NYC commercial office lease timeline phases from market research to move-in completion

For companies with complex buildout needs or larger square footage requirements, the process typically takes 6-9 months. Starting early protects against rushed decisions and maximizes negotiating leverage.


Turning Research Into Action with the Right CRE Partner

Rigorous CRE market research sets the foundation, but translating data into a winning lease requires execution. A full-service tenant rep team brings together proprietary market intelligence, deep landlord relationships, and on-the-ground neighborhood expertise to convert research insights into favorable lease outcomes.
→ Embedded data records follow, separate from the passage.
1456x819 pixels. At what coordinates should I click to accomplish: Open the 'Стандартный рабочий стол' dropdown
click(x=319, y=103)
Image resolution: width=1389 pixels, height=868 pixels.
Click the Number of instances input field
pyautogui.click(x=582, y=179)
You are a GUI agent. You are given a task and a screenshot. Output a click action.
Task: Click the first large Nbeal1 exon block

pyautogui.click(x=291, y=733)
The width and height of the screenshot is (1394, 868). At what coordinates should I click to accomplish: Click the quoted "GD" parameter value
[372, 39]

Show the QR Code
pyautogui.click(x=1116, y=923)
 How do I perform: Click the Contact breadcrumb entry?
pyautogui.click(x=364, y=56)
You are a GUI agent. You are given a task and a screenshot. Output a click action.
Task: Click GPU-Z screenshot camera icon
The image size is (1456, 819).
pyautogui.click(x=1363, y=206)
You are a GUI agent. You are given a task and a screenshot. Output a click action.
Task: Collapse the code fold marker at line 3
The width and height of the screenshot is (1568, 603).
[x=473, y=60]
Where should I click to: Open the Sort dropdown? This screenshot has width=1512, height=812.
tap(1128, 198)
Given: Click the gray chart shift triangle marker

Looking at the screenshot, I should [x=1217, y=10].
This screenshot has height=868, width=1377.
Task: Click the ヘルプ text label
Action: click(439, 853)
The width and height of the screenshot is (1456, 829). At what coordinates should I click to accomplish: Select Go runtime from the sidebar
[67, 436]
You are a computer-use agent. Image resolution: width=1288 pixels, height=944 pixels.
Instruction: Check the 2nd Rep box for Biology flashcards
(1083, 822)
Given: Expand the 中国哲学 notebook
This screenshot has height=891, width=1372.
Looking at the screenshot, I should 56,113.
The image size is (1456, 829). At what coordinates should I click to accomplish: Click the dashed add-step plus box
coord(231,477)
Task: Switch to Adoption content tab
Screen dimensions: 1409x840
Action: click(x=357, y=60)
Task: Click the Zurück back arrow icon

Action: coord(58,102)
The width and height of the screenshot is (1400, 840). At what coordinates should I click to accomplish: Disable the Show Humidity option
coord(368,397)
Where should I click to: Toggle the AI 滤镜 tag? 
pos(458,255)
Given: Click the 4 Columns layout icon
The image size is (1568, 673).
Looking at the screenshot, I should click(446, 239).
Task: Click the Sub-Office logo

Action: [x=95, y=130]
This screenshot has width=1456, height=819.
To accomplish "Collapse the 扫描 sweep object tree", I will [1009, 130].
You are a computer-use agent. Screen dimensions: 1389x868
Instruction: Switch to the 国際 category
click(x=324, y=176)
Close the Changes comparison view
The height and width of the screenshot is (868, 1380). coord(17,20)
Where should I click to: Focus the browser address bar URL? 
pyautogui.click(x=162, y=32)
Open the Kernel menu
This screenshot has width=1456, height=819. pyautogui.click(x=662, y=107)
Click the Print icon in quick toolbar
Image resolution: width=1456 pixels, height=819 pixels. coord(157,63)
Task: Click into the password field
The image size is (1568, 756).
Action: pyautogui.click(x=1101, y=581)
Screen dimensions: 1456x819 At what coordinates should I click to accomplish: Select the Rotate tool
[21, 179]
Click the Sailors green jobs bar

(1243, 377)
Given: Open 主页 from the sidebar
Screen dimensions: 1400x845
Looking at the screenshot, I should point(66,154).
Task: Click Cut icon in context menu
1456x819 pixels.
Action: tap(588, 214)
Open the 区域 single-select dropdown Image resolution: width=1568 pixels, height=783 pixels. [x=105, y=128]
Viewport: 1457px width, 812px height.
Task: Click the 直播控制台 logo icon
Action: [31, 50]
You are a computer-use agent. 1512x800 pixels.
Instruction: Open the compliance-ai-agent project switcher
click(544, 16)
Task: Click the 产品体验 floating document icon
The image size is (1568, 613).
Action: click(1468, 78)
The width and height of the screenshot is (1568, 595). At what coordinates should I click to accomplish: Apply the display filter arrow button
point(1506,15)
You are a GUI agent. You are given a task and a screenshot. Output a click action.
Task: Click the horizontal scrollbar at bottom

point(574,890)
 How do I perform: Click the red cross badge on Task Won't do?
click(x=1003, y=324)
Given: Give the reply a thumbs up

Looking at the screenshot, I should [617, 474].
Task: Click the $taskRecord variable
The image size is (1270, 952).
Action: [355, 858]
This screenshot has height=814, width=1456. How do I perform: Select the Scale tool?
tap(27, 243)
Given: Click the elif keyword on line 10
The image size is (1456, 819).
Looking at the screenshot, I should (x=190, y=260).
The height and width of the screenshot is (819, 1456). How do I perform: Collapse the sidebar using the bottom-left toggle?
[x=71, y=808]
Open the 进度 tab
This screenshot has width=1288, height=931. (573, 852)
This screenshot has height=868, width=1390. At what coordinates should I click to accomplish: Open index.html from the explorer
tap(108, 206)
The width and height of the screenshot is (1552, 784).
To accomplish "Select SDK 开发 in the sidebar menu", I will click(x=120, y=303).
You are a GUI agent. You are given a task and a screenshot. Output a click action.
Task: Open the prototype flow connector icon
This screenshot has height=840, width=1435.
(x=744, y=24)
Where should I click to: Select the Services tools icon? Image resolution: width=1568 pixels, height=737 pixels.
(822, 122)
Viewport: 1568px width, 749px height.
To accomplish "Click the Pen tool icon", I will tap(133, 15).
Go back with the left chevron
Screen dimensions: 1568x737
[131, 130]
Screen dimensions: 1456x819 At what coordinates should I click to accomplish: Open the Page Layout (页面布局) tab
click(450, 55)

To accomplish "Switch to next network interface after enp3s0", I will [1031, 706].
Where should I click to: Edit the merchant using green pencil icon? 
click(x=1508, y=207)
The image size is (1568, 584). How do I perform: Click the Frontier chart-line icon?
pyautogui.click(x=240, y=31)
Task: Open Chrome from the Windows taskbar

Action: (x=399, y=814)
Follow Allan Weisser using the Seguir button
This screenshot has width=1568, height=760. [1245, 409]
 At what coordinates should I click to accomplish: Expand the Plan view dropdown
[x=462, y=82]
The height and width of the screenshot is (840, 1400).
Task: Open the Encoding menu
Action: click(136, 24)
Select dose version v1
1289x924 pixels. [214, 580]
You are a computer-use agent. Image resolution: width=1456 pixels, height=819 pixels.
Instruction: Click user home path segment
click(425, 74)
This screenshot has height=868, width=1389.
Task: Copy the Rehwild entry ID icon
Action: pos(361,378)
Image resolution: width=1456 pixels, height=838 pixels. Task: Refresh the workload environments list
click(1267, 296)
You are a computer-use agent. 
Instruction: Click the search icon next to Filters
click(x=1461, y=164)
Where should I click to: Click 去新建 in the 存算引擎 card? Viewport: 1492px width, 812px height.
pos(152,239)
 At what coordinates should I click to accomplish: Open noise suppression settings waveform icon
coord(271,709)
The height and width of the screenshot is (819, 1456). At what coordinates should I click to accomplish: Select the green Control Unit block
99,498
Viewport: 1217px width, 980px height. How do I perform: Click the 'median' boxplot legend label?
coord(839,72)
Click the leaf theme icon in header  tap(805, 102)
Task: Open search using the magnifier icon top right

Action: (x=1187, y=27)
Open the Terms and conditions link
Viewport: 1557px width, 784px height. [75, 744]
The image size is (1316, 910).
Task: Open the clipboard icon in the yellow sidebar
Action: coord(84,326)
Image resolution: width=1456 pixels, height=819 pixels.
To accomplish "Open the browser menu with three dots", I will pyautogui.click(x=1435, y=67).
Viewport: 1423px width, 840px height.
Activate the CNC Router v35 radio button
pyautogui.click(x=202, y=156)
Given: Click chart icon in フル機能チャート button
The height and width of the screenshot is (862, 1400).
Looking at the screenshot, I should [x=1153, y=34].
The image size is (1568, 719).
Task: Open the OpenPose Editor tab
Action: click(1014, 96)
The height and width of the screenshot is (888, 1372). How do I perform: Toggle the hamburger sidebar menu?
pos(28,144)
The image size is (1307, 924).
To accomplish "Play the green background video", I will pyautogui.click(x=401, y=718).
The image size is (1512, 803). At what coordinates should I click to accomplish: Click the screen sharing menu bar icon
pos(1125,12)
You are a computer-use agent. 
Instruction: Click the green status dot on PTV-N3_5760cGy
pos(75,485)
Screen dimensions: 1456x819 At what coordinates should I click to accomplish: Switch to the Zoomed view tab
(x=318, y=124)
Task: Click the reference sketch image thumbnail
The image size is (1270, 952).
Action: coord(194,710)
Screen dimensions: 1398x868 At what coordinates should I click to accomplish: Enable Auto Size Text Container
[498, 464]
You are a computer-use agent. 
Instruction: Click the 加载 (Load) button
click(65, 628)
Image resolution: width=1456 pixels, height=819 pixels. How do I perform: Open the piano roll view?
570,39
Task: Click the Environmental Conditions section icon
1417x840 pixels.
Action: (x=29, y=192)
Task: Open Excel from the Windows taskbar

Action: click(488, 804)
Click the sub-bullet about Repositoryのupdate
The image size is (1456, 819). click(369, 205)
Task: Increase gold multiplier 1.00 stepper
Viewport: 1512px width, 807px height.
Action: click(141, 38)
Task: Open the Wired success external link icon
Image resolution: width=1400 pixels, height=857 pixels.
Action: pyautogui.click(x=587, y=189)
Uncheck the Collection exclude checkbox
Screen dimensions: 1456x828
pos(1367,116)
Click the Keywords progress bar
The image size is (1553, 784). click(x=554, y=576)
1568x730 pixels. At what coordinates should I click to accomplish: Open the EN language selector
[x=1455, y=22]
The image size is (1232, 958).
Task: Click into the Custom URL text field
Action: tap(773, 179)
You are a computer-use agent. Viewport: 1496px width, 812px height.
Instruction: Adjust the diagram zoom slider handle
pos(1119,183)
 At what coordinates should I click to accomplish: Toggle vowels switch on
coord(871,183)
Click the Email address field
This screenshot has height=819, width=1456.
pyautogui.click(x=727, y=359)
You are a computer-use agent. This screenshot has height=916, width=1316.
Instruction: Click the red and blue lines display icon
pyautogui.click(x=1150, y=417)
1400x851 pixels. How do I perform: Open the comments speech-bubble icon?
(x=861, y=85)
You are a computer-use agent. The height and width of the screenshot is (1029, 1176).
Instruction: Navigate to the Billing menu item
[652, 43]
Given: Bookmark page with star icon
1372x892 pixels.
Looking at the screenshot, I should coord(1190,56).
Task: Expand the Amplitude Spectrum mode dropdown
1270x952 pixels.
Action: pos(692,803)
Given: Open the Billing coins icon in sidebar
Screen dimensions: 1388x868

Nomad Group's end-to-end model means clients don't just get help finding and negotiating a space. The research phase flows directly into execution — no handoffs to unfamiliar vendors, no coordination gaps. That integrated approach is backed by real volume:

  • 300+ tenant buildouts completed across NYC
  • 2M+ square feet leased in high-demand submarkets
  • Coverage across Flatiron, NoMad, SoHo, Union Square, and Williamsburg

The team's hyperlocal expertise, combined with direct landlord relationships, provides access to off-market opportunities and real-time concession intelligence that public databases miss. For clients, that means better lease terms, faster timelines, and spaces built around their long-term headcount plans.

By integrating brokerage, construction, and facilities under one roof, Nomad Group eliminates the friction that slows down traditional real estate processes. Most clients move from signed lease to fully operational space within 90 days. For fast-growing companies on tight timelines, that kind of predictability matters.


Frequently Asked Questions

What is market research in commercial real estate?

CRE market research is the process of gathering and analyzing data on a target market — including vacancy rates, rents, supply trends, and demand drivers — to make informed decisions about leasing, purchasing, or investing in commercial property.

Who prepares a CMA?

Licensed commercial real estate brokers or appraisers prepare a Comparative Market Analysis (CMA). They pull recent comparable transactions and active listings in a target area to estimate fair market value or competitive rent ranges for a given property.

What are the current market trends for commercial real estate?

Key 2025-2026 CRE trends include a flight to quality in office (Class A outperforming), continued strength in industrial and multifamily, and a widening gap between premium and commodity office space. NYC is seeing renewed leasing activity in tech and startup submarkets, driven in part by AI company demand.

How is CRE market research different for tenants versus investors?

Investors focus on cap rates, NOI, asset appreciation, and debt markets. Tenants focus on available inventory, comparable lease terms, submarket dynamics, and landlord concessions — the goal for a tenant is finding the best space at the best terms, not evaluating an asset for returns.

What data sources are used in commercial real estate market research?

Primary sources include CoStar and CBRE/JLL/Cushman & Wakefield market reports for broad data, plus REBNY for NYC-specific transaction data. Broker-proprietary databases add real-time comps and off-market intelligence that public platforms don't capture.

How long does CRE market research typically take for a NYC office search?

Initial market research can be completed in 1-2 weeks, but the full process from research through signed lease and space delivery in NYC typically takes 3-9 months depending on size and complexity — which is why starting early matters for companies on a growth trajectory.